▶ [DATASET EXTRACT]
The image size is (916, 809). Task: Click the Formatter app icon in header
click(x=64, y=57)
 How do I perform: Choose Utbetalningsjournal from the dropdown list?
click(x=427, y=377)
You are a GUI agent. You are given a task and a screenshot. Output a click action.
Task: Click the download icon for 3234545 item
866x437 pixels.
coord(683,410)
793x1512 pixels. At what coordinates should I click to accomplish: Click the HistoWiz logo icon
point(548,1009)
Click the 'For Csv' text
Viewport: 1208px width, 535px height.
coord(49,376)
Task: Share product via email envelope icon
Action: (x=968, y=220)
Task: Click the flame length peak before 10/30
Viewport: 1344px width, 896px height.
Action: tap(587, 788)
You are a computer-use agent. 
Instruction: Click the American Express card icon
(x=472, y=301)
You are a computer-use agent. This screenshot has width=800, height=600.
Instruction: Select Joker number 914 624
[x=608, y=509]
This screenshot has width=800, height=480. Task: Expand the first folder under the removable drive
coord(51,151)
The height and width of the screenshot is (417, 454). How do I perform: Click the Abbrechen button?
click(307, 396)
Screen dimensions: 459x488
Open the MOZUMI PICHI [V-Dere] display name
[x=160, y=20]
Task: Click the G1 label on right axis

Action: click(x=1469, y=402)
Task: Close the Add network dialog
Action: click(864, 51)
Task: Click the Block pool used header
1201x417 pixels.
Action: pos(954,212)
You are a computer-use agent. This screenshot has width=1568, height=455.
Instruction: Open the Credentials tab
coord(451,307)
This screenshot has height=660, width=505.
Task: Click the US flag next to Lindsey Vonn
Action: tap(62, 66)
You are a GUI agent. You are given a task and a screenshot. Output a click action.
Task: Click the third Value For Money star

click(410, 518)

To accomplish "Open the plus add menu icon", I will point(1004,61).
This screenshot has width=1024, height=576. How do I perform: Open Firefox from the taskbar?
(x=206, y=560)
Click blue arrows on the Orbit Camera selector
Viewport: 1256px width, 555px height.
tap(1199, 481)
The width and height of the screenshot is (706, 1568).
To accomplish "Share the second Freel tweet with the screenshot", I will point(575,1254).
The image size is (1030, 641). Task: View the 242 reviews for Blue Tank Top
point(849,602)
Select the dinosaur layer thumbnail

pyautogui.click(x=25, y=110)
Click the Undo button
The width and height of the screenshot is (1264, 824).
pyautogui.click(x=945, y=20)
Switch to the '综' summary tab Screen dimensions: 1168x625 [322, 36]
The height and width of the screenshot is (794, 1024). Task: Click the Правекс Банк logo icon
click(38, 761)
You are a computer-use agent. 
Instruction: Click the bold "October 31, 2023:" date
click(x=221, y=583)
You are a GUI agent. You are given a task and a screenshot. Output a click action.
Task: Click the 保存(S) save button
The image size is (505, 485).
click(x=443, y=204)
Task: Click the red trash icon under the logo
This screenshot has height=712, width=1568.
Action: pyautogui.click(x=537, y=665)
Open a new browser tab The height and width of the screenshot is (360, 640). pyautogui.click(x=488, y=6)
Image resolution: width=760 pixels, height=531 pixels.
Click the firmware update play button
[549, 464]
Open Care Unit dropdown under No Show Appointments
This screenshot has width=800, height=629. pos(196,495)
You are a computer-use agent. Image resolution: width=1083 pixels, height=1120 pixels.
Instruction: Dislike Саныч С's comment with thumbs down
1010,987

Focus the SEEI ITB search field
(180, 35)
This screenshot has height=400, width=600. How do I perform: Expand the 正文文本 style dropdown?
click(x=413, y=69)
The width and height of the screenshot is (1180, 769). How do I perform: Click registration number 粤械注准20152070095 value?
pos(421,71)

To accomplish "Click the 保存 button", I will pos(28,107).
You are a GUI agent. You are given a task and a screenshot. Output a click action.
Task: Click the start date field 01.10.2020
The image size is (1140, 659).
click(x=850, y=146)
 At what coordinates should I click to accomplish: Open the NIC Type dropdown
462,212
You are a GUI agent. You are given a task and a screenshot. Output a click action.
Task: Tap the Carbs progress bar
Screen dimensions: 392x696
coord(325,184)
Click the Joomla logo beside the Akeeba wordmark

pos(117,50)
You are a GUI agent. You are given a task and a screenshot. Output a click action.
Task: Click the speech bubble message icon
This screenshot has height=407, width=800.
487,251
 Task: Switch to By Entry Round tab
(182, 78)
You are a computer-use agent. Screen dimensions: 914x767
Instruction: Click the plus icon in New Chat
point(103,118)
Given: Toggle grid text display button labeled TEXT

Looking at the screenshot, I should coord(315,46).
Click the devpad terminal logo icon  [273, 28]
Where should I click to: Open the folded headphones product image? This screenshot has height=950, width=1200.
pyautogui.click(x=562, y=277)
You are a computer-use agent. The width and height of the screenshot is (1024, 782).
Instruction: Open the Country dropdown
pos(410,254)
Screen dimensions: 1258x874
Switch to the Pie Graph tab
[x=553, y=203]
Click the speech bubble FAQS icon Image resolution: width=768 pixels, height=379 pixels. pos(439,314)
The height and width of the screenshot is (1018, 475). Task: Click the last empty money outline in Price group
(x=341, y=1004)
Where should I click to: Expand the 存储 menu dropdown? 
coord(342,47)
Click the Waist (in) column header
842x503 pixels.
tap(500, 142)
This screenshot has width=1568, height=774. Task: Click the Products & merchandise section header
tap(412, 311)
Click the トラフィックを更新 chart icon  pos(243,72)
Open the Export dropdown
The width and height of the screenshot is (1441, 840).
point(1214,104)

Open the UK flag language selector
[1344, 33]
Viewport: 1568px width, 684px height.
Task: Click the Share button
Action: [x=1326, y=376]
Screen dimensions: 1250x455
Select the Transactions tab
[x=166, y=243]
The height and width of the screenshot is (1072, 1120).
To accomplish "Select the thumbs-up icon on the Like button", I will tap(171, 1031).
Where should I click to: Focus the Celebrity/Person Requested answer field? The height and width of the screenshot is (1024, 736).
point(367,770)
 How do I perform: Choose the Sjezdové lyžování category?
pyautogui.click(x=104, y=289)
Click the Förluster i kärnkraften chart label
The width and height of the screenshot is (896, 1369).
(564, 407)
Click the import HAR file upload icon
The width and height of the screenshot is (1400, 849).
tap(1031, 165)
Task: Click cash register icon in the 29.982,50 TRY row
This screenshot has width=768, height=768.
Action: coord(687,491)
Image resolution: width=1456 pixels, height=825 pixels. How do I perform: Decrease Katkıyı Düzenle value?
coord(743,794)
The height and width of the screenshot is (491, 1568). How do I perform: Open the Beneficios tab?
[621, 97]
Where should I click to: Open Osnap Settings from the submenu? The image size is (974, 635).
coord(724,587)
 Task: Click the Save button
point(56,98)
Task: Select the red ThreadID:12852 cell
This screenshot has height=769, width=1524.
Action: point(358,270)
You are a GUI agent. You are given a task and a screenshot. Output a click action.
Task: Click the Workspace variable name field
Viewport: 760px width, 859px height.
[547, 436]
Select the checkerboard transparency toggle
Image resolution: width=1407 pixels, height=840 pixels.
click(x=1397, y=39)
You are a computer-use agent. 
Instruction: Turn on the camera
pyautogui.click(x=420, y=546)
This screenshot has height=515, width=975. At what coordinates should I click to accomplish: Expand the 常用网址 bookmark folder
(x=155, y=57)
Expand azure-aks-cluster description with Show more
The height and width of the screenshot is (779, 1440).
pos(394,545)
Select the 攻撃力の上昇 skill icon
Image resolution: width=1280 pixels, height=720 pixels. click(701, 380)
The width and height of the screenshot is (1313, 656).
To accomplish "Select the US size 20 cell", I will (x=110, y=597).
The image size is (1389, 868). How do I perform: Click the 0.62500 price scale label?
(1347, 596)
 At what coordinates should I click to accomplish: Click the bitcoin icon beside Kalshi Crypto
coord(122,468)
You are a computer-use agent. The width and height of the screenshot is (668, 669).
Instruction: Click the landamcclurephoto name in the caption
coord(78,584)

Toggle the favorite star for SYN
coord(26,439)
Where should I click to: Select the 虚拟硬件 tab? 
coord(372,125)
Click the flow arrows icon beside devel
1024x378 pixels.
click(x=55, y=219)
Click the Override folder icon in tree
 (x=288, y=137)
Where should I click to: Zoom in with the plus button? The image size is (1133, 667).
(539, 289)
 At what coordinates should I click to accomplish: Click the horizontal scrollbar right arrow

▶ [WHAT NEEDS TO BE DONE] Could you tally how many lines of the material above include the word "cell" and reply with only that count?

▶ [RESPONSE AREA] 2